> DATA LISTING
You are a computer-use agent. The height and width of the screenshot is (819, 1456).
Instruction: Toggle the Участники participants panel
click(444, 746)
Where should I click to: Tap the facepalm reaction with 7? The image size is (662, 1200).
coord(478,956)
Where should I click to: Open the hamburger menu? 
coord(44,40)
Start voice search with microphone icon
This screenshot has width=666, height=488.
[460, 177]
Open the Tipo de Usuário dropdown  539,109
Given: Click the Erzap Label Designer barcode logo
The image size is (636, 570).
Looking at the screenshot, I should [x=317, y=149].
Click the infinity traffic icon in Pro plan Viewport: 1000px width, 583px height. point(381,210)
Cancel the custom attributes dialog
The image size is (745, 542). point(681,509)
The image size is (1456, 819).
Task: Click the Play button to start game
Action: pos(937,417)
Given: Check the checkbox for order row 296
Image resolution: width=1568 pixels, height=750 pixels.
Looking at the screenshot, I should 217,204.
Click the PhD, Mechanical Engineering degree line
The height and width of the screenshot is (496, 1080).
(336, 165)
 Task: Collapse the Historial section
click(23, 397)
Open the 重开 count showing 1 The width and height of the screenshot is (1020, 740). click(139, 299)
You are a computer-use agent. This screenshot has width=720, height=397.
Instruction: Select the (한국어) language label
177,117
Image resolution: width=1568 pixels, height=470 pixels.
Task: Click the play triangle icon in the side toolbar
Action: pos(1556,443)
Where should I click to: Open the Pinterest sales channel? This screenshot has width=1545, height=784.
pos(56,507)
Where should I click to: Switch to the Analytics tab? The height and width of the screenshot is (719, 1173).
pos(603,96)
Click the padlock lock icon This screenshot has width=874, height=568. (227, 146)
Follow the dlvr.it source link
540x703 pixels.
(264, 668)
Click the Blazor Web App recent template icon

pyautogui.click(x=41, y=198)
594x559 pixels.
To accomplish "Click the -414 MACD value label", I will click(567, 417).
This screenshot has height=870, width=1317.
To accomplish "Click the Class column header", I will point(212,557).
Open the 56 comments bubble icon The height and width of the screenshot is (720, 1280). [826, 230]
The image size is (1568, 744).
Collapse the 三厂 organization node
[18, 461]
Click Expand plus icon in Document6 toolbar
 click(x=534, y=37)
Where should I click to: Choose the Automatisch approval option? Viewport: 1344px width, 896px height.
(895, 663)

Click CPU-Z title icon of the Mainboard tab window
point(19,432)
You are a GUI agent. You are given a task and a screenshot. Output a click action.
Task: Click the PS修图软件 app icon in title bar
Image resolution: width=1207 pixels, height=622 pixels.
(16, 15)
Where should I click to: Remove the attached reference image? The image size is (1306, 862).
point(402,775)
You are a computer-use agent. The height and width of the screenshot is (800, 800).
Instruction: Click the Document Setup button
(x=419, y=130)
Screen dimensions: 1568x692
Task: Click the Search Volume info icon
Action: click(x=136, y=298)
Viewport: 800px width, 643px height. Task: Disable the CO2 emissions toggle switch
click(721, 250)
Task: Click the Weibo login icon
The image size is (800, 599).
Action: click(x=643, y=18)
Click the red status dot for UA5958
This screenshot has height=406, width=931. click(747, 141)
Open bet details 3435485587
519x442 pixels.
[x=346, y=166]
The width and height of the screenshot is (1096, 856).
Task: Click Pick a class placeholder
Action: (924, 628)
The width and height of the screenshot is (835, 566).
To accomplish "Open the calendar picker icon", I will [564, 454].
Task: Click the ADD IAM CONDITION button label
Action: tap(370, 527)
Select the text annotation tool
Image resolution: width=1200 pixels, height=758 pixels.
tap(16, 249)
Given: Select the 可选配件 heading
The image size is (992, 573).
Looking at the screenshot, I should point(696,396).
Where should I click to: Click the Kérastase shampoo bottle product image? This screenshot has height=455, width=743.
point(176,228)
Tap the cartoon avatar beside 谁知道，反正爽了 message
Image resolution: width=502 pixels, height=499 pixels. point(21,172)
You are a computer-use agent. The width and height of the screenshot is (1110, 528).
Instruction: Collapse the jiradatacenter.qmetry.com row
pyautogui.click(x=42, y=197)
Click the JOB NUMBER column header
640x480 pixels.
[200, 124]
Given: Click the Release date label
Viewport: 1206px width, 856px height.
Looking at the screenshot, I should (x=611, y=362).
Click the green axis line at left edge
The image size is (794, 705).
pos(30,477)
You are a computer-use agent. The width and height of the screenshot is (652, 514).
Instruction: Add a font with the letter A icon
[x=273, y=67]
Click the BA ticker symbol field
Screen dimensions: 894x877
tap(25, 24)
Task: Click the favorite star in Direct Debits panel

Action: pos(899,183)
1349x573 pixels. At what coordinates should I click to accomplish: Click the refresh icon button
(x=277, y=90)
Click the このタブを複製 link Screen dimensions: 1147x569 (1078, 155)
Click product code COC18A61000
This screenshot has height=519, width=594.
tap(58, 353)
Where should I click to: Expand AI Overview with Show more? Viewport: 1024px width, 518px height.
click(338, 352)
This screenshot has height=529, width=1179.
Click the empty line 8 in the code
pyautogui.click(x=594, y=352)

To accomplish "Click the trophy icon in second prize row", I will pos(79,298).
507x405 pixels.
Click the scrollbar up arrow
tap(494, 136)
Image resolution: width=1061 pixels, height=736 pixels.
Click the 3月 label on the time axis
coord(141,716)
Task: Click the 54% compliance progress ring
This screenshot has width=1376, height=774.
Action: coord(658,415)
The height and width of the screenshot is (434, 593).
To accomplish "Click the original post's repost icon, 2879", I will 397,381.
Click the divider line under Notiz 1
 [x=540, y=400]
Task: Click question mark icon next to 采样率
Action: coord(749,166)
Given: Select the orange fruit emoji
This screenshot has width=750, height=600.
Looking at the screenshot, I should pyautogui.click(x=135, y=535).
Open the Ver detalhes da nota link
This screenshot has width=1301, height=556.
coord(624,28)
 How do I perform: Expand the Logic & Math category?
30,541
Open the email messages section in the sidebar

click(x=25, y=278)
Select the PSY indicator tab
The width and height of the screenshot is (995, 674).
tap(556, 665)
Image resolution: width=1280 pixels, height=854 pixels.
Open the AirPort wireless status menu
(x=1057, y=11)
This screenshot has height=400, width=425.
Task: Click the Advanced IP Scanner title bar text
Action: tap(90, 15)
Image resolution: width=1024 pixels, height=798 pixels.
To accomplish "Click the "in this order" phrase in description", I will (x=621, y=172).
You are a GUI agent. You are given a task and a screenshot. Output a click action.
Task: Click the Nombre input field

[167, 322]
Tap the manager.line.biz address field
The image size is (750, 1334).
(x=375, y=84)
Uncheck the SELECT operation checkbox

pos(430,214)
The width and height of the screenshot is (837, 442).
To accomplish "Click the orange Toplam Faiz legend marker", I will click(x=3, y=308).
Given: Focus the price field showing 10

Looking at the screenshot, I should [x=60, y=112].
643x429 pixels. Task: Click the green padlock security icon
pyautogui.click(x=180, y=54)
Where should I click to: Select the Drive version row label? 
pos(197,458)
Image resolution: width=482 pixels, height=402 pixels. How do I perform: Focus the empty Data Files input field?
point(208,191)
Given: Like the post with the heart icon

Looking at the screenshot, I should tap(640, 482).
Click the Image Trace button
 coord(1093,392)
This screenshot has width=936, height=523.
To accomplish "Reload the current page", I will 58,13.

> TRY IT
Send back all the records above word for word.

> WRITTEN ANSWER
You are a computer-use agent. The height and width of the screenshot is (819, 1456).
Instruction: Toggle the Участники participants panel
click(444, 746)
Where should I click to: Tap the facepalm reaction with 7? The image size is (662, 1200).
coord(478,956)
Where should I click to: Open the hamburger menu? 
coord(44,40)
Start voice search with microphone icon
This screenshot has width=666, height=488.
[460, 177]
Open the Tipo de Usuário dropdown  539,109
Given: Click the Erzap Label Designer barcode logo
The image size is (636, 570).
Looking at the screenshot, I should [x=317, y=149].
Click the infinity traffic icon in Pro plan Viewport: 1000px width, 583px height. point(381,210)
Cancel the custom attributes dialog
The image size is (745, 542). point(681,509)
The image size is (1456, 819).
Task: Click the Play button to start game
Action: pos(937,417)
Given: Check the checkbox for order row 296
Image resolution: width=1568 pixels, height=750 pixels.
Looking at the screenshot, I should 217,204.
Click the PhD, Mechanical Engineering degree line
The height and width of the screenshot is (496, 1080).
(336, 165)
 Task: Collapse the Historial section
click(23, 397)
Open the 重开 count showing 1 The width and height of the screenshot is (1020, 740). click(139, 299)
You are a computer-use agent. This screenshot has width=720, height=397.
Instruction: Select the (한국어) language label
177,117
Image resolution: width=1568 pixels, height=470 pixels.
Task: Click the play triangle icon in the side toolbar
Action: pos(1556,443)
Where should I click to: Open the Pinterest sales channel? This screenshot has width=1545, height=784.
pos(56,507)
Where should I click to: Switch to the Analytics tab? The height and width of the screenshot is (719, 1173).
pos(603,96)
Click the padlock lock icon This screenshot has width=874, height=568. (227, 146)
Follow the dlvr.it source link
540x703 pixels.
(264, 668)
Click the Blazor Web App recent template icon

pyautogui.click(x=41, y=198)
594x559 pixels.
To accomplish "Click the -414 MACD value label", I will click(567, 417).
This screenshot has height=870, width=1317.
To accomplish "Click the Class column header", I will point(212,557).
Open the 56 comments bubble icon The height and width of the screenshot is (720, 1280). [826, 230]
The image size is (1568, 744).
Collapse the 三厂 organization node
[18, 461]
Click Expand plus icon in Document6 toolbar
 click(x=534, y=37)
Where should I click to: Choose the Automatisch approval option? Viewport: 1344px width, 896px height.
(895, 663)

Click CPU-Z title icon of the Mainboard tab window
point(19,432)
You are a GUI agent. You are given a task and a screenshot. Output a click action.
Task: Click the PS修图软件 app icon in title bar
Image resolution: width=1207 pixels, height=622 pixels.
(16, 15)
Where should I click to: Remove the attached reference image? The image size is (1306, 862).
point(402,775)
You are a computer-use agent. The height and width of the screenshot is (800, 800).
Instruction: Click the Document Setup button
(x=419, y=130)
Screen dimensions: 1568x692
Task: Click the Search Volume info icon
Action: click(x=136, y=298)
Viewport: 800px width, 643px height. Task: Disable the CO2 emissions toggle switch
click(721, 250)
Task: Click the Weibo login icon
The image size is (800, 599).
Action: click(x=643, y=18)
Click the red status dot for UA5958
This screenshot has height=406, width=931. click(747, 141)
Open bet details 3435485587
519x442 pixels.
[x=346, y=166]
The width and height of the screenshot is (1096, 856).
Task: Click Pick a class placeholder
Action: (924, 628)
The width and height of the screenshot is (835, 566).
To accomplish "Open the calendar picker icon", I will [564, 454].
Task: Click the ADD IAM CONDITION button label
Action: tap(370, 527)
Select the text annotation tool
Image resolution: width=1200 pixels, height=758 pixels.
tap(16, 249)
Given: Select the 可选配件 heading
The image size is (992, 573).
Looking at the screenshot, I should point(696,396).
Where should I click to: Click the Kérastase shampoo bottle product image? This screenshot has height=455, width=743.
point(176,228)
Tap the cartoon avatar beside 谁知道，反正爽了 message
Image resolution: width=502 pixels, height=499 pixels. point(21,172)
You are a computer-use agent. The width and height of the screenshot is (1110, 528).
Instruction: Collapse the jiradatacenter.qmetry.com row
pyautogui.click(x=42, y=197)
Click the JOB NUMBER column header
640x480 pixels.
[200, 124]
Given: Click the Release date label
Viewport: 1206px width, 856px height.
Looking at the screenshot, I should (x=611, y=362).
Click the green axis line at left edge
The image size is (794, 705).
pos(30,477)
You are a computer-use agent. The width and height of the screenshot is (652, 514).
Instruction: Add a font with the letter A icon
[x=273, y=67]
Click the BA ticker symbol field
Screen dimensions: 894x877
tap(25, 24)
Task: Click the favorite star in Direct Debits panel

Action: pos(899,183)
1349x573 pixels. At what coordinates should I click to accomplish: Click the refresh icon button
(x=277, y=90)
Click the このタブを複製 link Screen dimensions: 1147x569 (1078, 155)
Click product code COC18A61000
This screenshot has height=519, width=594.
tap(58, 353)
Where should I click to: Expand AI Overview with Show more? Viewport: 1024px width, 518px height.
click(338, 352)
This screenshot has height=529, width=1179.
Click the empty line 8 in the code
pyautogui.click(x=594, y=352)

To accomplish "Click the trophy icon in second prize row", I will pos(79,298).
507x405 pixels.
Click the scrollbar up arrow
tap(494, 136)
Image resolution: width=1061 pixels, height=736 pixels.
Click the 3月 label on the time axis
coord(141,716)
Task: Click the 54% compliance progress ring
This screenshot has width=1376, height=774.
Action: coord(658,415)
The height and width of the screenshot is (434, 593).
To accomplish "Click the original post's repost icon, 2879", I will 397,381.
Click the divider line under Notiz 1
 [x=540, y=400]
Task: Click question mark icon next to 采样率
Action: coord(749,166)
Given: Select the orange fruit emoji
This screenshot has width=750, height=600.
Looking at the screenshot, I should pyautogui.click(x=135, y=535).
Open the Ver detalhes da nota link
This screenshot has width=1301, height=556.
coord(624,28)
 How do I perform: Expand the Logic & Math category?
30,541
Open the email messages section in the sidebar

click(x=25, y=278)
Select the PSY indicator tab
The width and height of the screenshot is (995, 674).
tap(556, 665)
Image resolution: width=1280 pixels, height=854 pixels.
Open the AirPort wireless status menu
(x=1057, y=11)
This screenshot has height=400, width=425.
Task: Click the Advanced IP Scanner title bar text
Action: tap(90, 15)
Image resolution: width=1024 pixels, height=798 pixels.
To accomplish "Click the "in this order" phrase in description", I will (x=621, y=172).
You are a GUI agent. You are given a task and a screenshot. Output a click action.
Task: Click the Nombre input field

[167, 322]
Tap the manager.line.biz address field
The image size is (750, 1334).
(x=375, y=84)
Uncheck the SELECT operation checkbox

pos(430,214)
The width and height of the screenshot is (837, 442).
To accomplish "Click the orange Toplam Faiz legend marker", I will click(x=3, y=308).
Given: Focus the price field showing 10

Looking at the screenshot, I should [x=60, y=112].
643x429 pixels. Task: Click the green padlock security icon
pyautogui.click(x=180, y=54)
Where should I click to: Select the Drive version row label? 
pos(197,458)
Image resolution: width=482 pixels, height=402 pixels. How do I perform: Focus the empty Data Files input field?
point(208,191)
Given: Like the post with the heart icon

Looking at the screenshot, I should tap(640, 482).
Click the Image Trace button
 coord(1093,392)
This screenshot has width=936, height=523.
To accomplish "Reload the current page", I will 58,13.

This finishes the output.